Yesterday, a good friend brought to my attention a job posting where the owners of a beautiful sailing yacht were looking for a couple to take care of it. When I pointed out to him that the listing mentioned “experienced mechanic” as a requirement, he commented that I knew “enough to be dangerous.” I laughed at that adjective but think that it’s probably fairly accurate.
Not happy with our auto pilot’s performance on our last passage, or lack of performance to be more accurate, I took it upon myself to try to fix it yesterday. As I worked to disassemble the unit, I first likened the process to a surgeon performing exploratory surgery. When I got further into it though, I realized that it was more like a coroner conducting a post-mortem exam on some alien that had crash landed on Earth, that being because I had no idea what I was going to find inside the unit, having never taken one apart before.
As it turns out, the mechanical portion of the alien, I mean wheel unit, is pretty simple.
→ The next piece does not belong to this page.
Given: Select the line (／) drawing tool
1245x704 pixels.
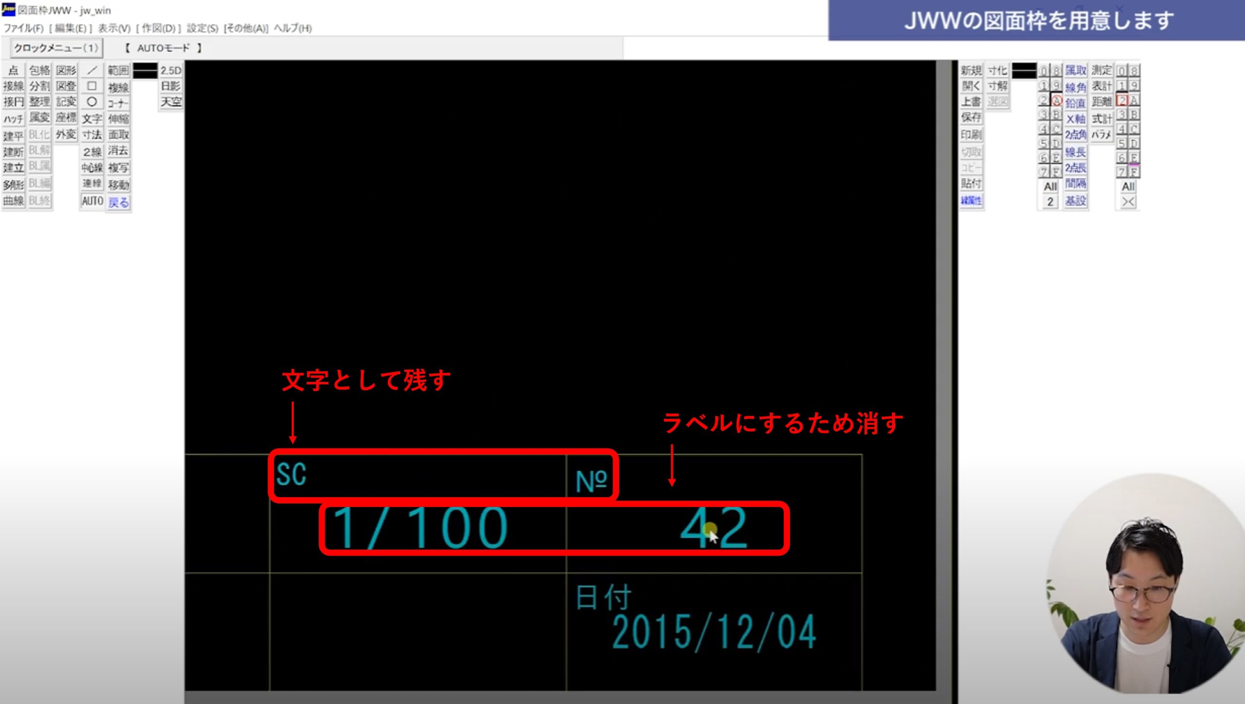Looking at the screenshot, I should click(x=92, y=71).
Inside it there is a belt driven by a gear which, when a clutch is locked down, will turn the wheel. I had hoped to see something obvious that would indicate the problem but that was not to be. I can only guess that, even though the belt is still in one piece, the teeth on it are worn enough that, under pressure, they are slipping around the gear. Working on that assumption, I placed an order for 2 belts yesterday (one to put in and another spare) and am having them shipped to California where we can pick them up next month. We still have a lot of miles to cover between now and then so hopefully we can find some really settled weather to travel in that won’t make Wheeler, the auto pilot, stress too much.